Additional signs can include rolling, struggling to get up (which some owners mistake for seizure activity), vomiting, nausea, and cerebellar ataxia. Hearing may be negatively affected or absent on the affected side. Animals with peripheral vestibular disease will retain normal muscle strength and have normal proprioception. If the animal also has otitis media, we can see Horner’s syndrome as well. The disease can occur bilaterally. One ear may have otitis media and the other interna.

Additional causes of peripheral vestibular disease could include any neoplastic lesion near the vestibular apparatus.

An opaque tympanic membrane suggests middle ear disease. If this extends internally, we can see all the signs discussed here. We may see hearing abnormalities, Horner’s syndrome, facial nerve abnormalities (palsy, paralysis), or dry eye.

However, just because there is the presence of inner or middle ear disease doesn’t mean a superficial ear infection has to be present. Checking with cytology is still indicated to ensure this isn’t the case. However, more commonly than dogs, cats can have no otitis externa yet still develop inner and middle ear infections. 

160.

What is the correct order for disinfection protocols in a hospital regarding disease prevention, management, and control? 

  • Remove organic debris, clean with a detergent, rinse with water, dry, apply to disinfect, rinse with water, dry, repeat if warranted

  • Remove organic debris, disinfect, rinse with water, dry, use detergent, clean with water, dry, repeat if needed

  • Rinse with water, clean organic debris, dry, apply detergent, clean with water, apply disinfectant, dry, repeat if needed

  • Clean organic debris, rinse with water, dry, apply detergent, rinse, dry, apply disinfectant, dry, repeat if needed

Correct answer: Remove organic debris, clean with a detergent, rinse with water, dry, apply to disinfect, rinse with water, dry, repeat if warranted

Multiple steps and repeated steps may be needed. The biggest thing to remember is that you must clean before you disinfect.

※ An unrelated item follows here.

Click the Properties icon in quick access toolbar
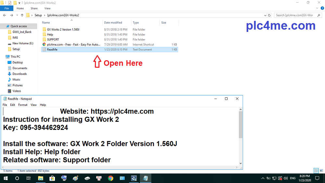Screen dimensions: 325x183 point(9,3)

You must remove all organic material or as much as feasible before attempting to clean. At a minimum, cleaning, and disinfection protocols need to incorporate the following:

  • a detergent step
    •   a rinsing step
    •   a drying step
    •   a disinfectant application step followed by additional rinsing and drying

Make sure before applying a disinfectant that the area has properly dried. Many disinfectants will be inactivated or ineffective in the presence of water/moisture.

Again, it bears repeating you cannot properly disinfect until you have thoroughly cleaned.